En un mensaje publicado en Truth Social, Trump advirtió que, si la UE no retiraba su arancel inmediatamente, Estados Unidos impondría este arancel sobre el vino, el champán y otros productos alcohólicos importados de países de la UE, y destacó que este movimiento sería beneficioso para la industria vitivinícola estadounidense.
Después de que Trump implementara sus aranceles sobre el acero y el aluminio, la UE respondió con medidas que incluyeron aranceles a productos estadounidenses por un valor de 26 mil millones de euros (28 mil millones de dólares), que entrarían en vigor en abril.

Estos aranceles afectaron a una amplia gama de productos, incluidos botes, bourbon y motocicletas. En respuesta a esta medida, Trump prometió imponer aranceles recíprocos sobre los productos de la UE, destacando que si les cobraba a los Estados Unidos, se cobraría de forma mutua.
Trump ha utilizado estas medidas comerciales como un medio para modificar las relaciones comerciales internacionales, defendiendo de manera acertada la idea de que los Estados Unidos han sido explotados por otras naciones, especialmente por la UE.
En sus comentarios, se refirió a la UE como “hostil” y “abusiva” y afirmó que fue formada para aprovecharse de Estados Unidos. En particular, criticó el arancel de la UE sobre el bourbon estadounidense, calificándolo de “desagradable”.

Este conflicto es parte de un patrón más amplio en el que la industria de los licores de Estados Unidos, especialmente la producción de bourbon y whiskey, se ha convertido en un objetivo frecuente de represalias comerciales.

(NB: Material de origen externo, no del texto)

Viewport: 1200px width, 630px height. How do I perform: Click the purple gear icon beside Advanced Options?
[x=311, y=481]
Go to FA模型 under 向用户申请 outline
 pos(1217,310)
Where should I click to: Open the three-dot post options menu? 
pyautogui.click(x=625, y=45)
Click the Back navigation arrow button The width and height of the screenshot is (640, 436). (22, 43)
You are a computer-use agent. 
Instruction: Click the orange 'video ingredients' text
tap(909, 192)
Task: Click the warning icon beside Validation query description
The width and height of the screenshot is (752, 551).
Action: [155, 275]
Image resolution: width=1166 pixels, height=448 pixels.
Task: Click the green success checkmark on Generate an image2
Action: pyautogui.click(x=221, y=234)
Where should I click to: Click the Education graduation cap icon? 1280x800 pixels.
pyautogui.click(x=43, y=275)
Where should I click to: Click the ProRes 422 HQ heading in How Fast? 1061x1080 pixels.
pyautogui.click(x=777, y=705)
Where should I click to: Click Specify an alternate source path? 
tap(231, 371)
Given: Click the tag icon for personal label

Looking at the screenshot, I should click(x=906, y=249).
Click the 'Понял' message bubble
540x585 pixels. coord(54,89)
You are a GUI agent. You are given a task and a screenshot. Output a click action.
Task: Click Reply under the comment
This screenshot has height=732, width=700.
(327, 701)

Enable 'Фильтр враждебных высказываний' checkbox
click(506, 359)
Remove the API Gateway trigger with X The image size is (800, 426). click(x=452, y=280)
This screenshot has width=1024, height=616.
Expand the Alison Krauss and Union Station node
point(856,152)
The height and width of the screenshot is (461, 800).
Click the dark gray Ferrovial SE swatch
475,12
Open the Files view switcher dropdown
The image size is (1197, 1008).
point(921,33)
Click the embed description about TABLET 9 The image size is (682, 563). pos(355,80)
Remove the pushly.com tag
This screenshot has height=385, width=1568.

Los injustos aranceles de la UE sobre los productos espirituosos estadounidenses fueron vistos como un golpe duro para una industria que había logrado avanzar en la reconstrucción de sus exportaciones hacia los países de la UE.
Chris Swonger, presidente del Consejo de Licores Destilados de EE. UU., expresó su decepción por los aranceles europeos y afirmó que esto socavaría los esfuerzos para mejorar las exportaciones de los licores estadounidenses en Europa.
El CEO de Brown-Forman, Lawson Whiting, que produce la famosa marca de whiskey Jack Daniel’s, también criticó estos aranceles impuestos por la UE, aunque comentó que lo más doloroso para la empresa fue la decisión de algunos minoristas en Canadá y Europa de retirar las bebidas alcohólicas estadounidenses de sus estanterías.